**PROBLEM DETAILS:** From the first line of the data through the line containing "Click the Galaxie section heading", return each line exactly.

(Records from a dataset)
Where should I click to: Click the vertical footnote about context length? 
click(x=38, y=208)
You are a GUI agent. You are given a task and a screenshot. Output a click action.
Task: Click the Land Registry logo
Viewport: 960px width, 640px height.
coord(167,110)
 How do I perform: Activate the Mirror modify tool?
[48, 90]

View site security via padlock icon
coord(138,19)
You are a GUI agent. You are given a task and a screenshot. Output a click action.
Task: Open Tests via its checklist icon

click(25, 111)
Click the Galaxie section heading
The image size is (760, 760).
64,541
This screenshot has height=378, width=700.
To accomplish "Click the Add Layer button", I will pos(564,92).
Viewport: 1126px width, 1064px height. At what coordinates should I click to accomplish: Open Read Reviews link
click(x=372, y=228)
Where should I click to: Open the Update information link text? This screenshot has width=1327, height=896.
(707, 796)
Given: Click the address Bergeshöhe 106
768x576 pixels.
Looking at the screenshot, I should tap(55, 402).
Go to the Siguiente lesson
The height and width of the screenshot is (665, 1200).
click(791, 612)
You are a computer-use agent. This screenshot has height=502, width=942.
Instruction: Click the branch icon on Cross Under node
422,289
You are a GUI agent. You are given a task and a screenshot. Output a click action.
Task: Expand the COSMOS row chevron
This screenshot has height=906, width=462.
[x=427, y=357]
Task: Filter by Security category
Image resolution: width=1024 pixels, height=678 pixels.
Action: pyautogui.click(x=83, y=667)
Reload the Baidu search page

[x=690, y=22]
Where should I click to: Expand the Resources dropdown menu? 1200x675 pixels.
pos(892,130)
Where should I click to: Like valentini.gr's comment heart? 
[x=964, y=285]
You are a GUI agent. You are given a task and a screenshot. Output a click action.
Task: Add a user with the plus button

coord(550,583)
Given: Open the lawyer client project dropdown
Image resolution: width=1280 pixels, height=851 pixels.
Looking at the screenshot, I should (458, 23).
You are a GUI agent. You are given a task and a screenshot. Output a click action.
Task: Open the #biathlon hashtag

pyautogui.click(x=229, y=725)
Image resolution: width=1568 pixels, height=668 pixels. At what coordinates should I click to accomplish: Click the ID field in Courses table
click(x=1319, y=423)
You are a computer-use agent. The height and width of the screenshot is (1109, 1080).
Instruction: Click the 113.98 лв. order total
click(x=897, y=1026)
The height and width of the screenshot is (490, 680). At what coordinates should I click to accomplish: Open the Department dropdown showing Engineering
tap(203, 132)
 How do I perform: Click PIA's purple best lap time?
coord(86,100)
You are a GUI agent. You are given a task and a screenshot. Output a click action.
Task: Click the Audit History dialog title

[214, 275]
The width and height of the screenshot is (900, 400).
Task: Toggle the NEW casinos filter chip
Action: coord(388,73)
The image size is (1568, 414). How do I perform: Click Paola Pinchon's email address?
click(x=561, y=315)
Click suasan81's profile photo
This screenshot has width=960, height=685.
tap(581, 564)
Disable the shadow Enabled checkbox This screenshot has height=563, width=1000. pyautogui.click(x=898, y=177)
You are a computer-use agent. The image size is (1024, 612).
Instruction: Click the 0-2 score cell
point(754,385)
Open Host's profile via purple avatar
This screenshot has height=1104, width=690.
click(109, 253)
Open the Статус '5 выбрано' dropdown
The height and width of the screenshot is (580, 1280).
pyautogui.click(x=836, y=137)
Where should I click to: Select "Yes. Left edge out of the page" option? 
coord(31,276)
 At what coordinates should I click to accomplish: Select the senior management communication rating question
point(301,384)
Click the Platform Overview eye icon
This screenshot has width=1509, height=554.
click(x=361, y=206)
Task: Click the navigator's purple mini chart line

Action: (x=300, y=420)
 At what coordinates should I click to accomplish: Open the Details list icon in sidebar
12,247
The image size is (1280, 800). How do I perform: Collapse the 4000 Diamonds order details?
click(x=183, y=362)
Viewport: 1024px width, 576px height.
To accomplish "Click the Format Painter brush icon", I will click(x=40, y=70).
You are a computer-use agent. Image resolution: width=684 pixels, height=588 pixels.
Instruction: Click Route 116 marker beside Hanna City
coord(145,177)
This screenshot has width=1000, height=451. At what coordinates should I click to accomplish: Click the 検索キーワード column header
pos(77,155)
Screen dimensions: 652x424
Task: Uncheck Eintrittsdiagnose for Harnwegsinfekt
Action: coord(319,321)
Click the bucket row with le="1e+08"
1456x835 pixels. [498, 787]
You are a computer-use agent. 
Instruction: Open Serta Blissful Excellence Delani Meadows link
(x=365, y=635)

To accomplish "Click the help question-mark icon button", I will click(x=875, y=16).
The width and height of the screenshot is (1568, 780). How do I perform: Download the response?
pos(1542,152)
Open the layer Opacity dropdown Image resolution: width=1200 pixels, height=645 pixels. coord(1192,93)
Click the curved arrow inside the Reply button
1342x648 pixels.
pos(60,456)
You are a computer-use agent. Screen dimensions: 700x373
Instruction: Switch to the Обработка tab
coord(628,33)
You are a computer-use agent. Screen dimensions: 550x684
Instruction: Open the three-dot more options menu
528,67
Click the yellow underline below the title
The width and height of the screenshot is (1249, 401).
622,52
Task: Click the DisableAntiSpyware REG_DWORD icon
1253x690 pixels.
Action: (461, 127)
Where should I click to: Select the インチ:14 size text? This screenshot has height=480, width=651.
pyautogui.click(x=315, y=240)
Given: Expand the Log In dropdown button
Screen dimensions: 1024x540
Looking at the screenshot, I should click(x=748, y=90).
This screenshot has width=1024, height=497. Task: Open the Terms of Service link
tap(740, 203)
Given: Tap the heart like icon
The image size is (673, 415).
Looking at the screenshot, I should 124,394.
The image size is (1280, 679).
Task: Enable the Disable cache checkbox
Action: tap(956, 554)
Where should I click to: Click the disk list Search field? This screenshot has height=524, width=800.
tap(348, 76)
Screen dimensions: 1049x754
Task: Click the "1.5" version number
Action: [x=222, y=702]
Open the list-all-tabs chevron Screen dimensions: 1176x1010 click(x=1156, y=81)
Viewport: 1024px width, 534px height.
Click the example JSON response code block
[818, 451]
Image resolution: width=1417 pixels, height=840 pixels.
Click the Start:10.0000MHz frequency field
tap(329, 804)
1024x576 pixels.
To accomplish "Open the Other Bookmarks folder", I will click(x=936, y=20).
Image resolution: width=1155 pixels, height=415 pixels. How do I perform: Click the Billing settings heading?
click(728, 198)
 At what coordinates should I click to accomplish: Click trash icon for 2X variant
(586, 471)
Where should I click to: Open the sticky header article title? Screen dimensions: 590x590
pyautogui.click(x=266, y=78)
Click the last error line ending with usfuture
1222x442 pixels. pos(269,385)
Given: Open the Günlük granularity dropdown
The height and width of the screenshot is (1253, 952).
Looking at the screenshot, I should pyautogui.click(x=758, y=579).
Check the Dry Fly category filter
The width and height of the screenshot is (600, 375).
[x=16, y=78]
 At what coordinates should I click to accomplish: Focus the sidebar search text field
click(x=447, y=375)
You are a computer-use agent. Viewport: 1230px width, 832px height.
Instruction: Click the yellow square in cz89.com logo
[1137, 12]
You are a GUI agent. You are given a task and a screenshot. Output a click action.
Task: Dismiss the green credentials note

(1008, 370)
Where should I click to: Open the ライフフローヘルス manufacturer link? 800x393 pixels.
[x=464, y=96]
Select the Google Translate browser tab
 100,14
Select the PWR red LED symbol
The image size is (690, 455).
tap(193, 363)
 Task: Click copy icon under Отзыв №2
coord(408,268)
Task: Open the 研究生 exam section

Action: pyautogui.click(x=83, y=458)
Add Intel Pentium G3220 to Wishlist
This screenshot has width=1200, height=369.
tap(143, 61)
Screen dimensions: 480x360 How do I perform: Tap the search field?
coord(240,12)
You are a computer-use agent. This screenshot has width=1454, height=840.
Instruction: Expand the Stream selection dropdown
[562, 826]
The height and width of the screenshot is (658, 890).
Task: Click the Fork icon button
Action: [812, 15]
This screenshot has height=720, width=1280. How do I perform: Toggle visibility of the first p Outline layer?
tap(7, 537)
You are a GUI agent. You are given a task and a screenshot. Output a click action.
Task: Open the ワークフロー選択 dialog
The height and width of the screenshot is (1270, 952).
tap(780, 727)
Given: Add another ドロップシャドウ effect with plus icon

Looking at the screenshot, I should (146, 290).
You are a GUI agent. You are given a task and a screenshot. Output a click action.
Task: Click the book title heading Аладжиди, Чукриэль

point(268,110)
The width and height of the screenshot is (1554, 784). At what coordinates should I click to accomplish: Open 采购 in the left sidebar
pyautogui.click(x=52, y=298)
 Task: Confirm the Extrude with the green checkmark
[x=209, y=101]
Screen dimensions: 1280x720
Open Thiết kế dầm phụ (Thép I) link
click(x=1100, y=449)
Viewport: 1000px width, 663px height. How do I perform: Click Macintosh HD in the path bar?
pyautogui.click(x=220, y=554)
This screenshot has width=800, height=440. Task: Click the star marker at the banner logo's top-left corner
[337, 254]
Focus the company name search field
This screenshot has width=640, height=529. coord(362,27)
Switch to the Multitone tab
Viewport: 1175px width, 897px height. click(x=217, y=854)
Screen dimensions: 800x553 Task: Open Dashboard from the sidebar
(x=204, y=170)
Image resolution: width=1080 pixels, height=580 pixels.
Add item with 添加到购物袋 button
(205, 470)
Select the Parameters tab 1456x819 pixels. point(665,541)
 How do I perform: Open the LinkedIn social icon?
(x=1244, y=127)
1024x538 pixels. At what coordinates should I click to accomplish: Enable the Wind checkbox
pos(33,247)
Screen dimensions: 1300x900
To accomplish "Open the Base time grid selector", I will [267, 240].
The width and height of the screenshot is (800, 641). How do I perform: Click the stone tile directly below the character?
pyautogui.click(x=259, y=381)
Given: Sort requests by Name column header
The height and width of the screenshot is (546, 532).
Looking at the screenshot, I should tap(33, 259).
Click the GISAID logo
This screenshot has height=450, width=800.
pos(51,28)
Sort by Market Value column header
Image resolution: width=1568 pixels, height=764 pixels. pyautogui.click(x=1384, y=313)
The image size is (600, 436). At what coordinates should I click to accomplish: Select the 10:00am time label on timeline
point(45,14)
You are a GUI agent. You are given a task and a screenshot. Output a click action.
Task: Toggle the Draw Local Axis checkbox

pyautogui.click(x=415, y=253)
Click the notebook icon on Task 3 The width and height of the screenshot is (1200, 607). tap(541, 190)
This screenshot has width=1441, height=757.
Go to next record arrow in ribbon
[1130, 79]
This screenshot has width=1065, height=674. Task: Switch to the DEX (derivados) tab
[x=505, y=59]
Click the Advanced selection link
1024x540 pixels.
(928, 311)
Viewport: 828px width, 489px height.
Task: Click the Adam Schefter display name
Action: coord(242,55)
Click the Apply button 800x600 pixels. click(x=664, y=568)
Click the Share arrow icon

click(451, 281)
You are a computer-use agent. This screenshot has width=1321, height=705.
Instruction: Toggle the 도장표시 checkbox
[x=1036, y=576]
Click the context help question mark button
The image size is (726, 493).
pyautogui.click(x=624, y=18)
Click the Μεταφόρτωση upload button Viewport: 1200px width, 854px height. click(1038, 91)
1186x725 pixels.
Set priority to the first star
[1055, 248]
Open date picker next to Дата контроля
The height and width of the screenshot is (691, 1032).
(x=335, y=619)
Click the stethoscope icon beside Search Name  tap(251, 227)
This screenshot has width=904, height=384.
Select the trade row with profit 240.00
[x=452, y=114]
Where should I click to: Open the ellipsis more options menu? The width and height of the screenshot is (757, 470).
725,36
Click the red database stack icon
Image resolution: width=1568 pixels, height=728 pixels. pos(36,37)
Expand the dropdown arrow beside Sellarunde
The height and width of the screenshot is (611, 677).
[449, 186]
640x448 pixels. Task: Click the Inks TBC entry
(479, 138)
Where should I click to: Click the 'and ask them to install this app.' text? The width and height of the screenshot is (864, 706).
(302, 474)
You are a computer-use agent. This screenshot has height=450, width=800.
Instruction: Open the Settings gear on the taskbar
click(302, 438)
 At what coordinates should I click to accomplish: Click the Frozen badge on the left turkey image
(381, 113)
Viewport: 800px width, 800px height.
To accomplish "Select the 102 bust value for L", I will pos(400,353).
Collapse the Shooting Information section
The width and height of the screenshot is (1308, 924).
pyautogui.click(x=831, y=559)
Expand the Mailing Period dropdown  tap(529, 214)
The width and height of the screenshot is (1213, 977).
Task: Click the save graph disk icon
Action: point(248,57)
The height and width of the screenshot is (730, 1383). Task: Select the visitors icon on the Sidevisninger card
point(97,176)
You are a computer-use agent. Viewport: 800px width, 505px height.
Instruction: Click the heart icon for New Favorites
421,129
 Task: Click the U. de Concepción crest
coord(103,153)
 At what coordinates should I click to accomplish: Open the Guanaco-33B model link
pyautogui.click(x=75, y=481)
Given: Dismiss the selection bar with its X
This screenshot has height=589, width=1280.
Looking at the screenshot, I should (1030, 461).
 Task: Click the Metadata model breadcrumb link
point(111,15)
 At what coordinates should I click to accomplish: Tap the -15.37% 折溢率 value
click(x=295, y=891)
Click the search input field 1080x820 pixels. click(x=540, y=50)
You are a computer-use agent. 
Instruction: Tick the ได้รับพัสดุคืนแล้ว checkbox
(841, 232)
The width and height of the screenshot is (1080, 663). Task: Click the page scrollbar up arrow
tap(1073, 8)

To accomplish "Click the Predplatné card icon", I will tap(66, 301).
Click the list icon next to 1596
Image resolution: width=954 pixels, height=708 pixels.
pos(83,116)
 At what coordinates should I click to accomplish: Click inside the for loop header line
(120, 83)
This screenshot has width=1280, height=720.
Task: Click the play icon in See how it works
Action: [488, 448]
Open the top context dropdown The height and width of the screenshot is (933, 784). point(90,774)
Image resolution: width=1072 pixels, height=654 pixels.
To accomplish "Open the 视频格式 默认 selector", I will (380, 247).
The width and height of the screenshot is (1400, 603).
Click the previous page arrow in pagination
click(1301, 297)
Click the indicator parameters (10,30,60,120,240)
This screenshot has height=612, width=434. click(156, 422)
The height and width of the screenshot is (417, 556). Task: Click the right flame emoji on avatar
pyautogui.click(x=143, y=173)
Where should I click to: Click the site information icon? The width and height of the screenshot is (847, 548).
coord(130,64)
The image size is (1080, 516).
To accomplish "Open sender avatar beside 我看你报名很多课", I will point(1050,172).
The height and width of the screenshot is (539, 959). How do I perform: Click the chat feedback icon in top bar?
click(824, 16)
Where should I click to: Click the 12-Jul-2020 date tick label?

**OUTPUT BELOW:**
Where should I click to: Click the vertical footnote about context length? 
click(x=38, y=208)
You are a GUI agent. You are given a task and a screenshot. Output a click action.
Task: Click the Land Registry logo
Viewport: 960px width, 640px height.
coord(167,110)
 How do I perform: Activate the Mirror modify tool?
[48, 90]

View site security via padlock icon
coord(138,19)
You are a GUI agent. You are given a task and a screenshot. Output a click action.
Task: Open Tests via its checklist icon

click(25, 111)
Click the Galaxie section heading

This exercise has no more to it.